In the neighbourhood of Leeds these hounds are known as ‘Gabble Retchets,’ and are supposed, as in other places, to be the souls of unbaptized children who flit restlessly about their parents’ abode. The Yeth hounds were heard some few years ago in the parish of St. Mary Tavy by an old man named Roger Burn. He was walking in the fields, when he suddenly heard the baying of the hounds, the shouts and horn of the huntsman, and the smacking of his whip. The last point the old man quoted as at once settling the question, ‘How could I be mistaken? Why, I heard the very smacking of his whip.’

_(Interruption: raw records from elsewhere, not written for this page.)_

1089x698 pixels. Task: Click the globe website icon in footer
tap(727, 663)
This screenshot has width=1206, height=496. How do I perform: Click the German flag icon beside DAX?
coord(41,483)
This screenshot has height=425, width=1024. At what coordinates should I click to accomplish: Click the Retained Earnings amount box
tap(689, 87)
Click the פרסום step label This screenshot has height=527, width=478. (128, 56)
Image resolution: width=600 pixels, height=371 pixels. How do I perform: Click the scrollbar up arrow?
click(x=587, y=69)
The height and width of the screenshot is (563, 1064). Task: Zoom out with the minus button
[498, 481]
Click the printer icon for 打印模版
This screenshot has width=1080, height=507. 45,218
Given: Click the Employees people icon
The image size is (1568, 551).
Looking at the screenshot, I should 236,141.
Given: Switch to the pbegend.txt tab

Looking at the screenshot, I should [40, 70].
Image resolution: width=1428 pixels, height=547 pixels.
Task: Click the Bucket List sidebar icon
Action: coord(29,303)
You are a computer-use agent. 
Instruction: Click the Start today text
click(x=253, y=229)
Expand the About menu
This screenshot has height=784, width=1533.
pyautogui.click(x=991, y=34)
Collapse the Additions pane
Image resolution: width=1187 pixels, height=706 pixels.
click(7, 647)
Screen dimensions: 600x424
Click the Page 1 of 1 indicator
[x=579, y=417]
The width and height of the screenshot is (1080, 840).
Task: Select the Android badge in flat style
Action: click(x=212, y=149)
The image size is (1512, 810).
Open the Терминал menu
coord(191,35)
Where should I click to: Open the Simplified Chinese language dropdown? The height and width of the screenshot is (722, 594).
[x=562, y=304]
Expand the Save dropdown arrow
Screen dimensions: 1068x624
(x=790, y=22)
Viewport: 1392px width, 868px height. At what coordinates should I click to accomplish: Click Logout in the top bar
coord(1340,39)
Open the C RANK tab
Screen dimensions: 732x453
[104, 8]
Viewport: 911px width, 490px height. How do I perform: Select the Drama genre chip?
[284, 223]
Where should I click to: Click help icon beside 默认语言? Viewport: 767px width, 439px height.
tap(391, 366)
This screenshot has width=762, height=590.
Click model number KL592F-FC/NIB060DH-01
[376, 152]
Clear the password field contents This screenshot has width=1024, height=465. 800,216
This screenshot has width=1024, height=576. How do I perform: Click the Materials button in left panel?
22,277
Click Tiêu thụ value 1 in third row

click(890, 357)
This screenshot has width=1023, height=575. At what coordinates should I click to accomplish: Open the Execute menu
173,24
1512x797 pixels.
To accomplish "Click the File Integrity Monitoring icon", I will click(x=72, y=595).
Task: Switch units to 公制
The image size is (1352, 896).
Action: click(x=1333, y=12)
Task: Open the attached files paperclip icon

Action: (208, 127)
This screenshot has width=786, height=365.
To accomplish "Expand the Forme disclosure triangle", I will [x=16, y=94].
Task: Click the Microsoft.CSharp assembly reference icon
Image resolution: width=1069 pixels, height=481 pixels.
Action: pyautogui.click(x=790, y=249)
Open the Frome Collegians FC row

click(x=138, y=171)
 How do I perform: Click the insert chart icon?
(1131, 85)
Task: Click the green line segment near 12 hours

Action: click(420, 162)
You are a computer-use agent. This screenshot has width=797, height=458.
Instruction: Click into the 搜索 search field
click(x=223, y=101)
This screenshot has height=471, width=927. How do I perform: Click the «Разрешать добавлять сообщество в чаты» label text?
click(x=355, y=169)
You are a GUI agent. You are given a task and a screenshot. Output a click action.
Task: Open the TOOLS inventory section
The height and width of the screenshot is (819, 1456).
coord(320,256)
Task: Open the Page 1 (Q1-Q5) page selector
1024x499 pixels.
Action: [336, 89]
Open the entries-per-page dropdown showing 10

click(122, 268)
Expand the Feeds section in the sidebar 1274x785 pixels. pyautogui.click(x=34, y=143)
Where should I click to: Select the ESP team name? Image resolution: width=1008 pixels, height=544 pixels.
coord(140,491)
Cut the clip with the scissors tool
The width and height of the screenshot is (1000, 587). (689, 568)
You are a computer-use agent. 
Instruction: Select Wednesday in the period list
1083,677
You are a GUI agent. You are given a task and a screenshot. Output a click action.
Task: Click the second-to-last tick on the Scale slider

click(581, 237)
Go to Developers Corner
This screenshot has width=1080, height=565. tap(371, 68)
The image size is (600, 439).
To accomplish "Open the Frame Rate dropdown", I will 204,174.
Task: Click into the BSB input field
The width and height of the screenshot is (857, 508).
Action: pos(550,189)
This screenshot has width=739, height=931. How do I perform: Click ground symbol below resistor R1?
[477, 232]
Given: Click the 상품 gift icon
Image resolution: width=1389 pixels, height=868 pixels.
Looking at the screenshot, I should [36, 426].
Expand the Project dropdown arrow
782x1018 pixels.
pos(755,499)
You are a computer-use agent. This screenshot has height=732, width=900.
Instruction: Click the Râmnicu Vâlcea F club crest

But, as Mr. Yarrell has long ago explained, this mysterious noise is caused by bean-geese, which, coming southwards in large flocks on the approach of winter—partly from Scotland and its islands, but chiefly from Scandinavia—choose dark nights for their migration, and utter a loud and very peculiar cry. The sound of these birds has been observed in every part of England, and as far west as Cornwall. One day a man was riding alone near Land’s End on a still dark night, when the yelping cry broke out above his head so suddenly, and to appearance so near, that he instinctively pulled up the horse as if to allow the pack to pass, the animal trembling violently at the unexpected sounds.

An amusing account of the devil and his dandy-dogs is given by Mr. J. Q. Couch, in his ‘Folk-lore of a Cornish Village,’ from which it appears that ‘a poor herdsman was journeying homeward across the moors one windy night, when he heard at a distance among the Tors the baying of hounds, which he soon recognised as the dismal chorus of the dandy-dogs. It was three or four miles to his house, and, very much alarmed, he hurried onward as fast as the treacherous nature of the soil and the uncertainty of the path would allow; but, alas! the melancholy yelping of the hounds, and the dismal holloa of the hunter, came nearer and nearer. After a considerable run they had so gained upon him that on looking back—oh, horror! he could distinctly see hunter and dogs. The former was terrible to look at, and had the usual complement of saucer-eyes, horns, and tail accorded by common consent to the legendary devil. He was black, of course, and carried in his hand a long hunting pole. The dogs, a numerous pack, blackened the small patch of moor that was visible, each snorting fire, and uttering a yelp of indescribably frightful tone. No cottage, rock, or tree was near to give the herdsman shelter, and nothing apparently remained to him but to abandon himself to their fury, when a happy thought suddenly flashed upon him and suggested a resource. Just as they were about to rush upon him, he fell on his knees in prayer. There was a strange power in the holy words he uttered, for immediately, as if resistance had been offered, the hell hounds stood at bay, howling more dismally than ever, and the hunter shouted, “Bo Shrove,” which means “The boy prays,” at which they all drew off on some other pursuit and disappeared.’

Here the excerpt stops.